Compute diffs between text strings — diff

The following functions are used to construct or work with diff(s) between text strings. Specifically, diff_make() computes the character level differences between the source string (x) and destination string (y). These diffs can be made more human friendly via a secondary cleaning process via the cleanup argument.

Once computed, diffs are represented using diff_df data frames, which consist of just two columns: text and op. Basic convenience functions for pretty printing of these are provided by the package.

The following helper functions are provided:

print() - prints a diff using ANSI colors if available.
as.character() - converts a diff (using ANSI colors if available) to a character vector.
diff_levenshtein() calculates the Levenshtein distance of a diff.
diff_to_delta() converts a diff to a delta string.
diff_from_delta() creates a diff from a source string (x) and a delta string.
diff_to_html() converts a diff to pretty HTML string.
diff_to_patch() converts a diff to a patch string.
diff_text_source() recovers the source string from a diff.
diff_text_dest() recovers the destination string from a diff.

diff_make(x, y, cleanup = "semantic", checklines = TRUE)

diff_levenshtein(diff)

diff_to_delta(diff)

diff_from_delta(x, delta)

diff_to_html(diff)

diff_to_patch(diff)

diff_text_source(diff)

diff_text_dest(diff)

Arguments

x	The source string
y	The destination string
cleanup	Determines the cleanup method applied to the diffs. Allowed values include: `semantic`, `lossless`, `efficiency`, `merge` and `none`. See Details for the behavior of these methods.
checklines	Performance flag - if `FALSE`, then don't run a line-level diff first to identify the changed areas. If `TRUE`, run a faster slightly less optimal diff. Default: `TRUE`.
diff	A `diff_df` data frame.
delta	A delta string.

Value

diff_make() returns a diff_df data frame containing the diffs.

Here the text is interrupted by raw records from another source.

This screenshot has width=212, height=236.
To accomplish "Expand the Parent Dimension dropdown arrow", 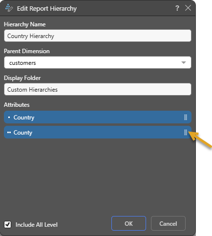I will click(x=184, y=62).
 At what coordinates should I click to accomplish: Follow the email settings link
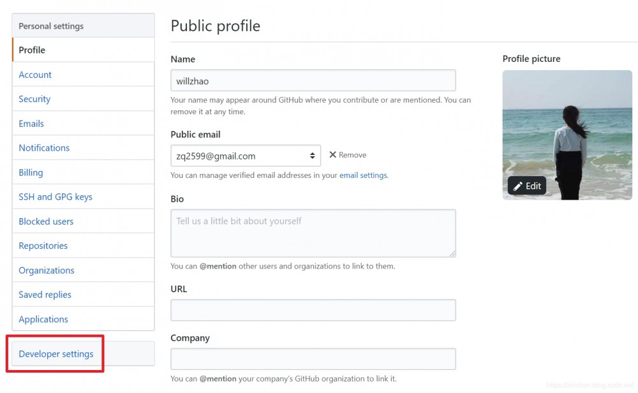pyautogui.click(x=363, y=175)
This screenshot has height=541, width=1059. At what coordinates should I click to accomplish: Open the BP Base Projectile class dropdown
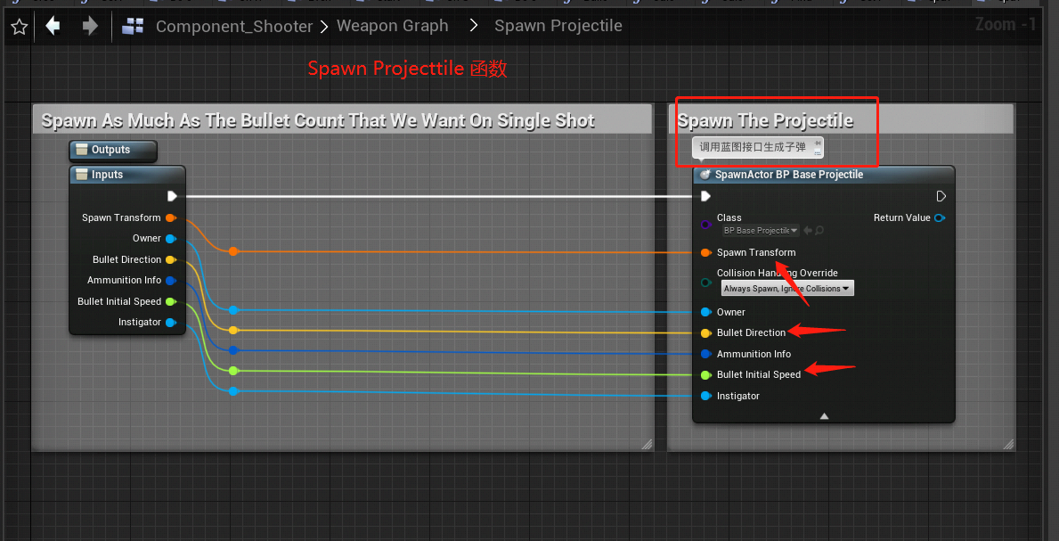point(759,230)
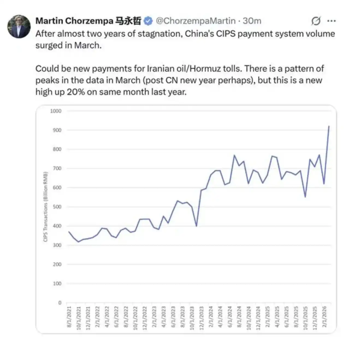Click the 500 gridline label on the y-axis

[57, 207]
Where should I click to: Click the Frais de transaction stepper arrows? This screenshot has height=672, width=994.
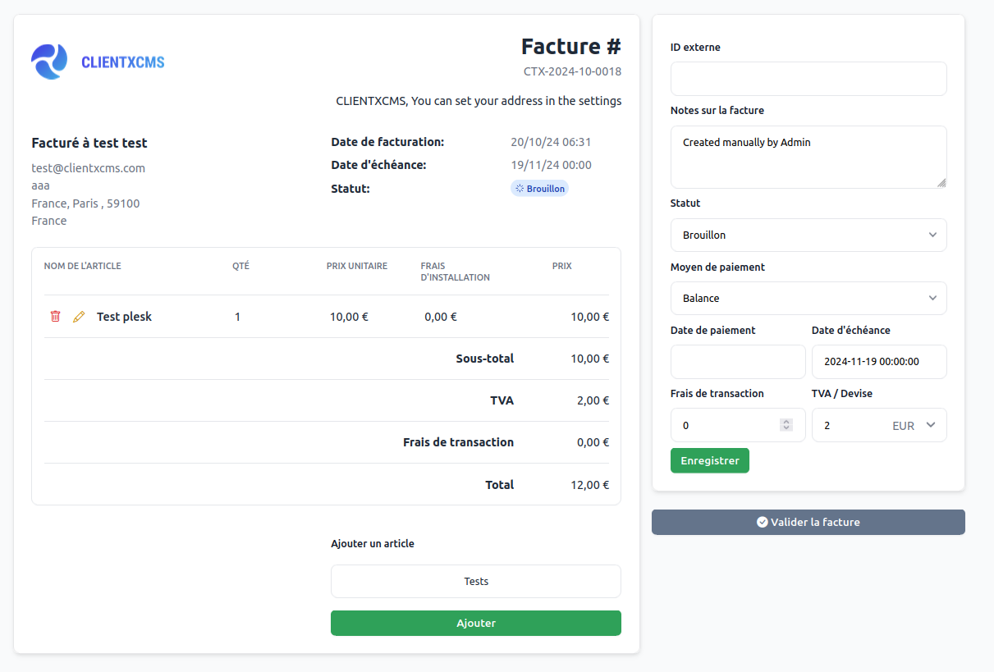[786, 425]
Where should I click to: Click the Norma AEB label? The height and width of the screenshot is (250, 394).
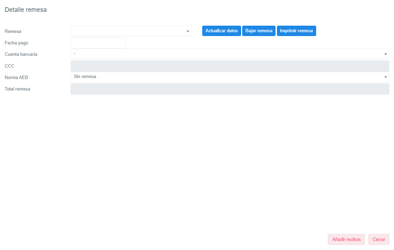16,78
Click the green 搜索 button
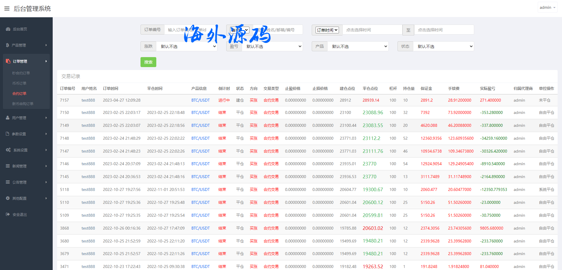Image resolution: width=562 pixels, height=270 pixels. [x=148, y=62]
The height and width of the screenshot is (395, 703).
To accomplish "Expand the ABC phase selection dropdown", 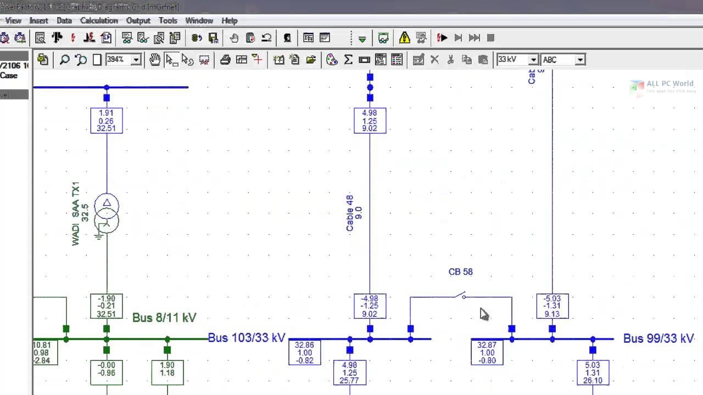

diff_make() returns the Levenshtein distance as an integer.

diff_to_delta() returns an character string.

diff_from_delta() returns a diff_df data frame.

diff_to_html() returns a character string.

diff_to_patch() returns a character string.

diff_text_source() returns a character string.

diff_text_dest() returns a character string.

Details

Cleanup methods

semantic - Reduce the number of edits by eliminating semantically trivial equalities.
semantic lossless - Look for single edits surrounded on both sides by equalities which can be shifted sideways to align the edit to a word boundary. e.g: The cat came. -> The **cat **came.
efficiency - Reduce the number of edits by eliminating operationally trivial equalities.
merge - Reorder and merge like edit sections. Merge equalities. Any edit section can move as long as it doesn't cross an equality.
none - Do not apply any cleanup methods to the diffs.

Examples

(d = diff_make("abcdef", "abchij"))
#> abcdefhij

diff_levenshtein(d)
#> [1] 3

diff_to_html(d)
#> [1] "<span>abc</span><del style=\"background:#ffe6e6;\">def</del><ins style=\"background:#e6ffe6;\">hij</ins>"

diff_text_source(d) 
#> [1] "abcdef"

diff_text_dest(d) 
#> [1] "abchij"

diff_to_patch(d)
#> [1] "@@ -1,6 +1,6 @@\n abc\n-def\n+hij\n"

(delta = diff_to_delta(d))
#> [1] "=3\t-3\t+hij"

diff_from_delta("abcdef", delta)
#> abcdefhij